Revisiting the past of video games can be a dicey proposition. More often than not, games are a product of their era and elicit a strong sense of “you had to be there” nostalgia to be appreciated, especially in light of constant iteration. Every so often, a game clearly stands the test of time and holds up despite coming out years ago. New Super Mario Bros. U DX straddles the line deftly, as the creativity and smart level design on display in New Super Mario Bros. U and New Super Luigi U are still excellent after more than half a decade. But something was lost in translation. A sauntering pace and the absence of Miiverse and Boost Mode help to make these two well-crafted adventures feel much older than they actually are, like they’re representative of Nintendo from an era extremely far removed from 2019.
Since these games debuted, Nintendo has executed a slew of brilliant ideas, mostly related to the launch of the Switch after the failure of the Wii U. Even just limiting it to Mario games, Super Mario Maker and Super Mario Odyssey were both a shot in the arm for the company’s mascot. Both are great, with Mario Maker reinventing the 2D style with a creation aspect and Odyssey making modern updates like removing the traditional lives system. In comparison, New Super Mario Bros. U seems like it’s from a lifetime ago, as the 2D platformer is built around a nearly perfunctory lives system and a baffling save system that features temporary quick saves and only offers a full save after beating a castle or fortress. And while so many platformers—even ones from 2012—let players quickly jump back into the action after a death, this pair of games still feature immense downtime between failures, as you’re always kicked back out to the world map and have to wait just a little bit too long to jump back into the action. For a port of a game from a past generation, the load times are weirdly lengthy.
In their initial 2012 and 2013 launches, New Super Mario Bros. U and New Super Luigi U were both the end of an era of 2D Mario. To that end, they weren’t all that “new.” Both games still show off some of the sharpest Mario level design to date, but aside from a more cohesive world map and a new Squirrel power-up that basically is the Super Mario World Cape but worse, the intriguing additions are all washed away in the Switch port. The Wii U versions were Miiverse showcases, offering a great level of social interaction with the ability to jot down or view hints from other players (and sometimes be subject to pure horror because Miiverse did have its NSFW issues). It also had Boost Mode, an amusing multiplayer mode where a player could use the Wii U GamePad’s touch screen to assist another player or four. While remnants of that mode still linger, the clever application of asymmetric multiplayer is gone.

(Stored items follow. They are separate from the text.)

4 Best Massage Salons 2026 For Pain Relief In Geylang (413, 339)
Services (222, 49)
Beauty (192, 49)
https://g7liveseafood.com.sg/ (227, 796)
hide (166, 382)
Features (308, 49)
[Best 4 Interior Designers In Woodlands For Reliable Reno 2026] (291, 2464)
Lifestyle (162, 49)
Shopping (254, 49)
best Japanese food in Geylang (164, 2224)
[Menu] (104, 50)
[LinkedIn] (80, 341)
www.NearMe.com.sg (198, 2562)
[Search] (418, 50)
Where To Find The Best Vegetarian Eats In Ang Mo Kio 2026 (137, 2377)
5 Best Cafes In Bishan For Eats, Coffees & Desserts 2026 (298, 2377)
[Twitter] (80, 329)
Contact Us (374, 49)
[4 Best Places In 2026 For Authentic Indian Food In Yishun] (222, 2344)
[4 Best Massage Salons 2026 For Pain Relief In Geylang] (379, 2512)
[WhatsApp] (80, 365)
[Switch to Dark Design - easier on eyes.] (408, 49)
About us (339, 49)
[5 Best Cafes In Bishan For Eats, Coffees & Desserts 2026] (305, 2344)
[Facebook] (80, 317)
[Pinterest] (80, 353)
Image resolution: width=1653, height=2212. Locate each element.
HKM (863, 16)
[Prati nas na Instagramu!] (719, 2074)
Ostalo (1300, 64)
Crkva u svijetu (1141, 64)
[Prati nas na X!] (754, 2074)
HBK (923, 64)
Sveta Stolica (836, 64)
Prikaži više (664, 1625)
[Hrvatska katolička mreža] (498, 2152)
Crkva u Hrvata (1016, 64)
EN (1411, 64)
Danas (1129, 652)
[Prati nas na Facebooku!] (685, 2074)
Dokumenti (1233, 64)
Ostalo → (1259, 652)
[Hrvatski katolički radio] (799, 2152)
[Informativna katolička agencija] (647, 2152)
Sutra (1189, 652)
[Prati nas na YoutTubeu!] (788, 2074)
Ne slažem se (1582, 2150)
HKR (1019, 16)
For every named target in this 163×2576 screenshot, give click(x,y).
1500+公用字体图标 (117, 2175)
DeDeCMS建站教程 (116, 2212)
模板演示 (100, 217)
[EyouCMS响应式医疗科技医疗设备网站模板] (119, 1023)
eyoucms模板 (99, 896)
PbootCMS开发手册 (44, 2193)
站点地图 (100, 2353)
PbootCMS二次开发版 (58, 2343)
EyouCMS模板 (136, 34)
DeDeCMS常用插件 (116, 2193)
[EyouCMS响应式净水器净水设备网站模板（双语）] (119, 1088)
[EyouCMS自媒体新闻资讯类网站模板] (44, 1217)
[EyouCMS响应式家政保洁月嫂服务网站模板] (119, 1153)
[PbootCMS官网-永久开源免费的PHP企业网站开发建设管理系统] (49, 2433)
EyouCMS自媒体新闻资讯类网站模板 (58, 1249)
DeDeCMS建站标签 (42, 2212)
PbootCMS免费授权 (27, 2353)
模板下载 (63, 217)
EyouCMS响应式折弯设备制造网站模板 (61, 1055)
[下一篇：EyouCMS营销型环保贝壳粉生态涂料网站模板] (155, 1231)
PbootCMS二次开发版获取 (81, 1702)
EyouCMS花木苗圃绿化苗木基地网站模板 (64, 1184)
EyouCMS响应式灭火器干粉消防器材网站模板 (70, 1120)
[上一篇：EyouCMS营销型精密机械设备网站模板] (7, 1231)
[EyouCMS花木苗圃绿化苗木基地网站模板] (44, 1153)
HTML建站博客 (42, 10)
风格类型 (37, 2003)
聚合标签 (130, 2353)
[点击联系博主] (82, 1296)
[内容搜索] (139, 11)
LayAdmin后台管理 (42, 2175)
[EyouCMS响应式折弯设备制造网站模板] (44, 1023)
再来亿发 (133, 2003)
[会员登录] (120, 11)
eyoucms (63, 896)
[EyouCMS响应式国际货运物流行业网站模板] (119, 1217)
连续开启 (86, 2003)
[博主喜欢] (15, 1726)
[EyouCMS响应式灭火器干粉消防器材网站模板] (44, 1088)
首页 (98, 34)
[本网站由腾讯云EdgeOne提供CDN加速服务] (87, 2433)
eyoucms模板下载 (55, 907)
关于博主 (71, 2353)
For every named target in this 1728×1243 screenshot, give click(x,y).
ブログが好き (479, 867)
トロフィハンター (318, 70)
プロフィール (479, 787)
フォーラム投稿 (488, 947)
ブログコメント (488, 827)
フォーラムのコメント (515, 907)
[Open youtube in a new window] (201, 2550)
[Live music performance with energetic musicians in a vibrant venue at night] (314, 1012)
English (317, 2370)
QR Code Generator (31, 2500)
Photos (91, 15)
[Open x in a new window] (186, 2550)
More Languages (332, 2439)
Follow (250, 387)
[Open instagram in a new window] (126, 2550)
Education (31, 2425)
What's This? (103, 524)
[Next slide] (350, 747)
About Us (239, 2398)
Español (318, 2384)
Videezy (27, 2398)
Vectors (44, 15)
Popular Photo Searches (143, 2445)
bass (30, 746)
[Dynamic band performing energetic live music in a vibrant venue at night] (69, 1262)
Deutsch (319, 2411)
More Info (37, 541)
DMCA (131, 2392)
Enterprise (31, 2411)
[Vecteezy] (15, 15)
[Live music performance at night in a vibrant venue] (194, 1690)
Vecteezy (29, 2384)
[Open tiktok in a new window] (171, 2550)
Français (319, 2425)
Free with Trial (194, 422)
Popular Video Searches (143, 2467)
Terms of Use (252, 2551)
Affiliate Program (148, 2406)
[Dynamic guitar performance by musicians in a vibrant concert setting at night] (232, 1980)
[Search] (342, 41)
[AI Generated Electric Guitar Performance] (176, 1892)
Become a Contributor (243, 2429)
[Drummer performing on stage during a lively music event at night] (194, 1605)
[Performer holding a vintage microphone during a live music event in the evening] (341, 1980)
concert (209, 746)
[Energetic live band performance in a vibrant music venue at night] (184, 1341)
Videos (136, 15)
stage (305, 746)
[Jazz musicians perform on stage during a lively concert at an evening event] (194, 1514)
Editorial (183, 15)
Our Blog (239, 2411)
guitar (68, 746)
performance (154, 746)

Moving away from what’s absent from the Switch ports, here’s what it adds: not much. The biggest addition is Toadette, a new player character that can transform into the disturbing mutant Peachette, which is a great way to play this hard platformer if it’s too challenging. Peachette has Peach’s trademark sidescrolling float as well as a second jump that offers a great vertical boost. Toadette is basically an easy mode, with Nabbit—now playable in New Super Mario Bros. U for the first time— being the easiest mode as he doesn’t take damage from enemies. Having that gradation in difficulty and letting Toadette, Nabbit, and other characters all play together is great.
With all of that in mind, if you missed out on the Wii U or the last gasps of the New Super Mario Bros. series, this collection of that era of 2D Mario’s finest hours is well worth playing. The levels are clever and the challenge is terse but fair. The soundtrack is still boring and disappointing, though ultimately inoffensive. As long as you can get past that and some of the borderline archaic elements, like the laborious pacing or the ancient save and lives system, New Super Mario Bros. U and New Super Luigi U are both awesome. It might not be 2D Mario’s best, but it’s definitely worthy of being in the conversation.
On a system with countless other 2D platformers, whether it’s other ones from Nintendo (Tropical Freeze holds up way better) or the hundreds from indie developers, New Super Mario Bros. U DX is far less essential. The package is totally fine, and outside of Peachette leading to one of the most disturbing memes in recent Nintendo memory, the new character’s addition is welcome. Aside from that, the only benefits of this release is that it can be truly played portably and it’s on a console a lot more people own.